Il en résulte que l'entreprise détenue
par la fondation lui verse régulièrement des dividendes, qui sont eux-mêmes
presque totalement redistribués. L'autorité intimée ne pouvait pas, dans ces
circonstances, considérer que la dépendance de la recourante aux ressources générées
par le capital investi dans E.________ SA excluait la possibilité d'obtenir une
exonération.
e) En conclusion, compte tenu de
l'ensemble des éléments concrets, il convient d'admettre que les conditions
posées à l'exonération par les art. 56 let. g LIFD et 90 al. 1 let. g LI sont
réunies en ce qui concerne la recourante.
3.
Le recours doit ainsi être admis et la décision
attaquée réformée en ce sens que l'exonération est accordée à la recourante
depuis l'année fiscale 2015. Compte tenu du sort du recours, il est statué sans
frais (art. 49 LPA-VD). La recourante, qui obtient gain de cause avec
l'assistance d'un avocat, a droit à une indemnité à titre de dépens (art. 55
LPA-VD).
Par ces motifs
la Cour de droit administratif et public
du Tribunal cantonal
arrête:
Faits
I.
Le recours est admis.
Considérants
II.
La décision rendue sur réclamation par
l'Administration cantonale des impôts le 25 janvier 2019 est réformée en ce
sens que l'exonération est accordée à A.________ depuis l'année fiscale 2015.
III.
Il n'est pas perçu d'émolument.
IV.
L'Etat de Vaud, par l'Administration cantonale des
impôts, versera à A.________ une indemnité de 3'000 (trois mille) francs à
titre de dépens.
Lausanne, le 21 janvier 2020
Le président: La greffière:
Le présent arrêt est communiqué aux
destinataires de l'avis d'envoi ci-joint ainsi qu'à l'Administration fédérale
des contributions (AFC).
Il peut faire l'objet, dans les trente
jours suivant sa notification, d'un recours au Tribunal fédéral (Tribunal
fédéral suisse, 1000 Lausanne 14).
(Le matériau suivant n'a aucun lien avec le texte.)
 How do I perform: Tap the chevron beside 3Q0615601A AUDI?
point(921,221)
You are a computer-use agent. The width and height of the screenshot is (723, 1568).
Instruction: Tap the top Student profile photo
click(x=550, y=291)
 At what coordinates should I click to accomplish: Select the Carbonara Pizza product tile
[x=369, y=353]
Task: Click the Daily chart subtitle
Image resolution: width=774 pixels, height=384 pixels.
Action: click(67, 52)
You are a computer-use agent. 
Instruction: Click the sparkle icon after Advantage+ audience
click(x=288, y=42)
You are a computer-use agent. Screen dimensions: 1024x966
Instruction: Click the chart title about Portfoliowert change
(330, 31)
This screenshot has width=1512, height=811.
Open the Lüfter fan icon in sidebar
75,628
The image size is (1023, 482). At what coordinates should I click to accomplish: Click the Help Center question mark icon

Le recours en matière de droit public
s'exerce aux conditions des articles 82 ss de la loi du 17 juin 2005 sur le
Tribunal fédéral (LTF - RS 173.110), le recours constitutionnel subsidiaire à
celles des articles 113 ss LTF. Le mémoire de recours doit
être rédigé dans une langue officielle, indiquer les conclusions, les motifs et
les moyens de preuve, et être signé. Les motifs doivent exposer succinctement
en quoi l’acte attaqué viole le droit. Les pièces invoquées comme moyens de
preuve doivent être jointes au mémoire, pour autant qu’elles soient en mains de
la partie; il en va de même de la décision attaquée.